People do have problems navigating around this slow start. Folks tend to think that the weed is not working and take more before the dose kicks in and take too much. Overdose can involve paranoia, increased heart rate, and panic attacks – not fun. You have to trust the edibles maker that they contain the amount of cannabis they say they will. Start small, at about 2 mg of THC and initially give it about 4 hours between doses, so you can trace how it affects you. I take 5 mg of THC, once or twice a day. Check with your doctor if you go over 15 mg, because some people have bad side effects at higher doses.
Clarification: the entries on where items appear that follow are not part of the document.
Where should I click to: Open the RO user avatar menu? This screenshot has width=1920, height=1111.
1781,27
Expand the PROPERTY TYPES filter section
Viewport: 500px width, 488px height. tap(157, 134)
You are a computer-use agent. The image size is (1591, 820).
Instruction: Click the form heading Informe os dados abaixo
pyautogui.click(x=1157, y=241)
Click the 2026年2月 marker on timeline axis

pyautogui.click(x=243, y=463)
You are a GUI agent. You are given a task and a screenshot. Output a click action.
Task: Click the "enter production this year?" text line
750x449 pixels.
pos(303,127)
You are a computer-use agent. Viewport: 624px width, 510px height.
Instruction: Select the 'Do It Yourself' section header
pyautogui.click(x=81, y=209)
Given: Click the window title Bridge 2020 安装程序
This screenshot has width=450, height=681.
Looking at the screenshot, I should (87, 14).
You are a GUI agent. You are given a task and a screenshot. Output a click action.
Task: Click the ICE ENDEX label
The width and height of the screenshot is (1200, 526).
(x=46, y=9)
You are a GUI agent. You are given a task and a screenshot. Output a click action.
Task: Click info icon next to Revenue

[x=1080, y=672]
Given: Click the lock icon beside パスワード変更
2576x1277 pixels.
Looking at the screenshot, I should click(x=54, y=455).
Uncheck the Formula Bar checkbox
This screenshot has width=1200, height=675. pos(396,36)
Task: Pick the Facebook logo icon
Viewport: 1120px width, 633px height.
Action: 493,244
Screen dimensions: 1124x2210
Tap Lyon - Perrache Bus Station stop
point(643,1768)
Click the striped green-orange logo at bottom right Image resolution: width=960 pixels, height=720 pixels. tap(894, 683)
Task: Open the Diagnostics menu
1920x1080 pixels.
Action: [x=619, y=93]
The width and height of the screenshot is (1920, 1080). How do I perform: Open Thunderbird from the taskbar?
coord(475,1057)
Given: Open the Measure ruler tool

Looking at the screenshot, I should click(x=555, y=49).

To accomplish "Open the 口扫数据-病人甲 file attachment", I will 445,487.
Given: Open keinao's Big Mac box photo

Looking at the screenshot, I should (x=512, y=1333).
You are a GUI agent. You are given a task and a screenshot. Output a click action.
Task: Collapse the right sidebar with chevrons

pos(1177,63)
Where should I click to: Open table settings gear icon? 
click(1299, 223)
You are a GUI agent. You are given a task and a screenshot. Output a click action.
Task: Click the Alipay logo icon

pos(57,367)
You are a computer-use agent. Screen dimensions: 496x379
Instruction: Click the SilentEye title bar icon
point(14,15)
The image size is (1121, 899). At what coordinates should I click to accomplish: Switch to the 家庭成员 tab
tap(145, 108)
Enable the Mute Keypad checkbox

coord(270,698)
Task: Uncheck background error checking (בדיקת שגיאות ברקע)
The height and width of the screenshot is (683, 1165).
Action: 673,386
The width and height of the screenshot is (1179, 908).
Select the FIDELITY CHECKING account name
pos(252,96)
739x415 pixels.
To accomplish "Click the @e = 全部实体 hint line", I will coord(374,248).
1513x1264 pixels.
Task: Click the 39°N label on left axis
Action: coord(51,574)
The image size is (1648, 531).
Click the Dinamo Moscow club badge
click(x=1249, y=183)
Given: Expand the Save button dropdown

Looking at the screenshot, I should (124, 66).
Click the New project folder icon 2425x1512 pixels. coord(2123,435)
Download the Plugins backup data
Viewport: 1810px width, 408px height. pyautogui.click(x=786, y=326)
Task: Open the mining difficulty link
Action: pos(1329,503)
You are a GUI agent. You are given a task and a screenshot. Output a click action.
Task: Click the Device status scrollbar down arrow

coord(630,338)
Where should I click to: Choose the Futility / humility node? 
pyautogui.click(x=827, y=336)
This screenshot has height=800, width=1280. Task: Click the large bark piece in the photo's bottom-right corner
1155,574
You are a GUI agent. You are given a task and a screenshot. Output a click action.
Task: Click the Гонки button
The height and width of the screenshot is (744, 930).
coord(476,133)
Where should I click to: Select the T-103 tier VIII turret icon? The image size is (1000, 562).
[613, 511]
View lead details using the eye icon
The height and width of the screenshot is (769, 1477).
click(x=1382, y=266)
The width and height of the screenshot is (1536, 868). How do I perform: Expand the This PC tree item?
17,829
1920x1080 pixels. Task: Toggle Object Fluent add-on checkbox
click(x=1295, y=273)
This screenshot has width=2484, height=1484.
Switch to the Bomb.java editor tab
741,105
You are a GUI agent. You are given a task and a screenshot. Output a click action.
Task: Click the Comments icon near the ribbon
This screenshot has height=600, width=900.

Edibles come in many forms: gummies, drinks, chocolate, honey, butter, even ranch dip mix. You can even make your own, but know that cannabis needs to be heated to certain temperatures for certain times and do your research before you start. Decarboxylated is the technical term.

Topicals

Many pain-people get relief from topical application. They use cannabis salves or lotions to apply it directly where the pain is. This method is good for when your pain is limited to a small area. Topical application will not bring on a “high”. This is a good choice for those who want to avoid that side of marijuana entirely.

Unfortunately, I am not one of the folks who can get relief this way. And I am not the only one. have tried a number of creams and rubs and felt no relief at all for my pain. I did discover, on the side, that hemp oil is great for my dry skin – so I still use it that way.

Transdermal

Transdermal patches look promising at delivering a steady dose over time, however my store doesn’t sell these. Many of these seem to be tied up in the maze of deregulation and medicalization of cannabis, at least in Illinois where I live. I expect to see these more in the future as they maximize the cannabis you receive over time by getting it directly into the blood stream and delivering whole-body relief. It also minimizes the psychoactive effects of the drug.